## What is required
Word for word, copy the line containing "800x459 pixels." and every line after it in the records below, leaving pictures out.

####

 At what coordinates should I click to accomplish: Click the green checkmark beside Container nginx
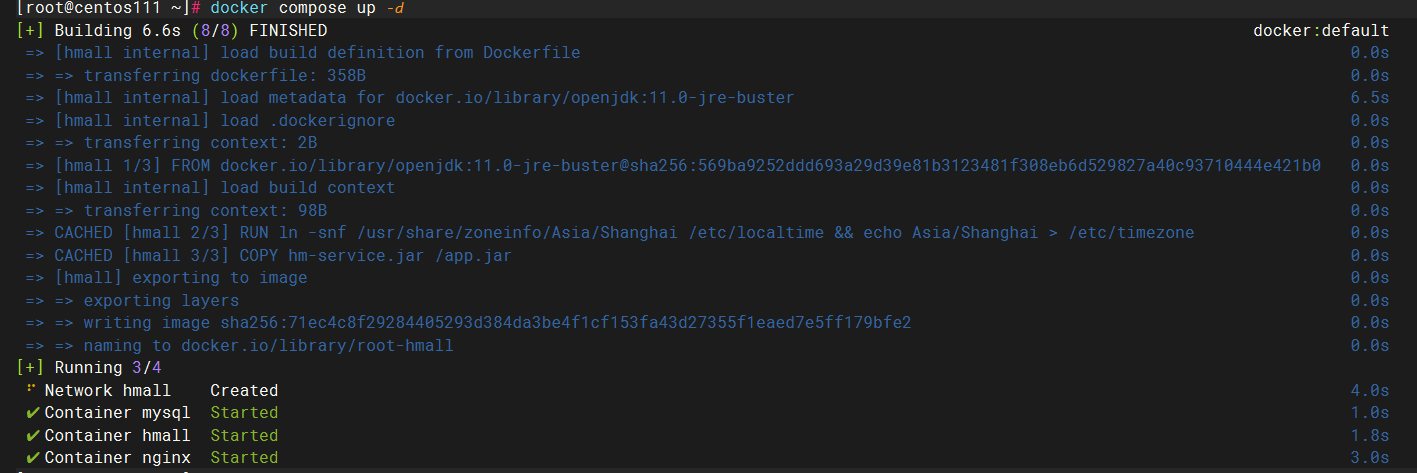pos(33,458)
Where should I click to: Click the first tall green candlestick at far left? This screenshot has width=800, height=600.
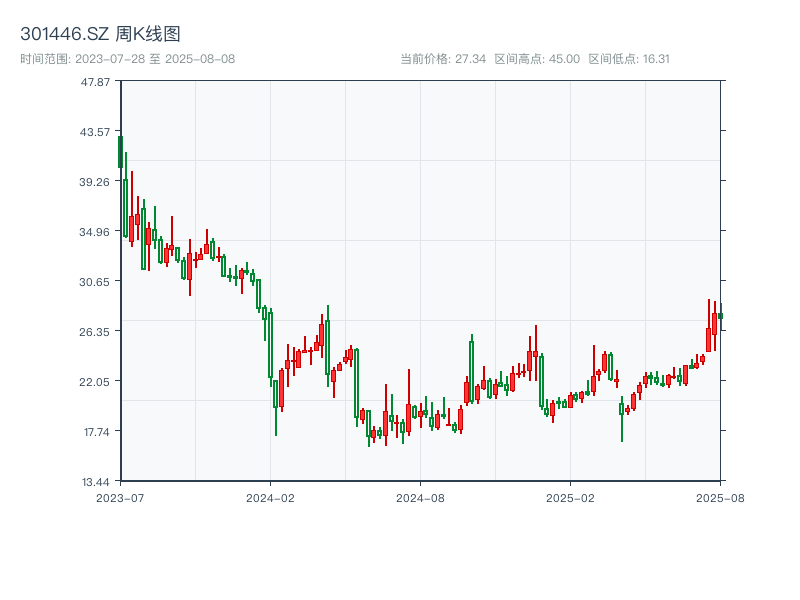coord(120,152)
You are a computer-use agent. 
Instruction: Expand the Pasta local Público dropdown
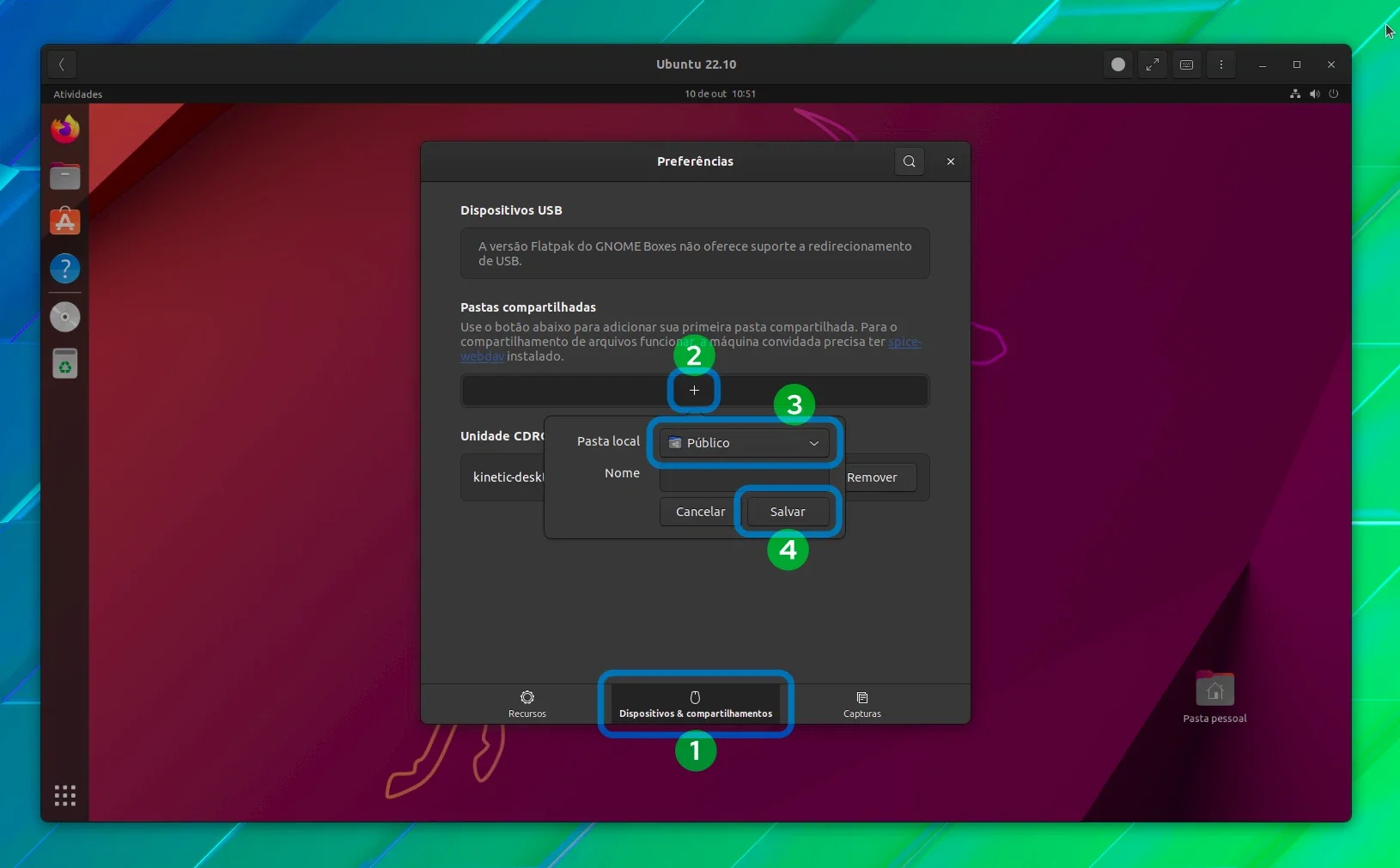(x=745, y=443)
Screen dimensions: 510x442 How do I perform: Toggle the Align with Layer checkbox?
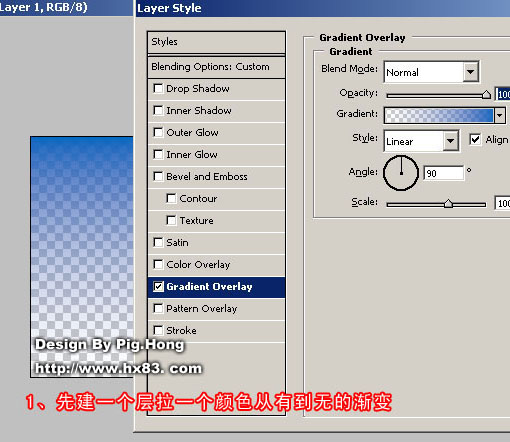point(475,139)
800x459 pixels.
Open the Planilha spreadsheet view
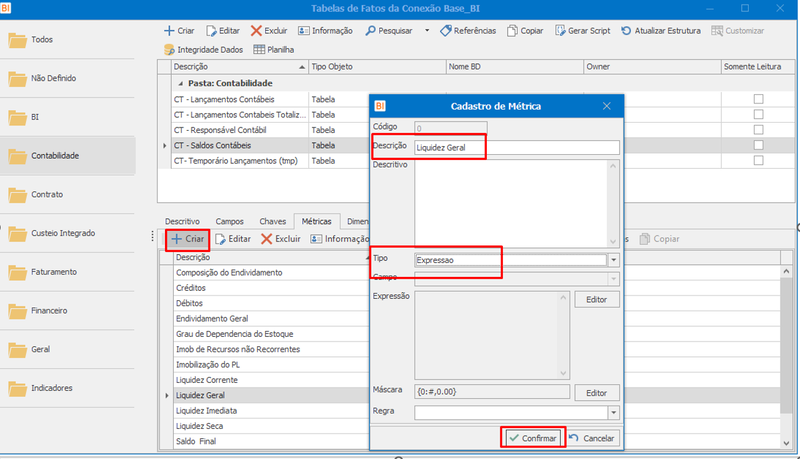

####

## Solved exercise
800x459 pixels.
Open the Planilha spreadsheet view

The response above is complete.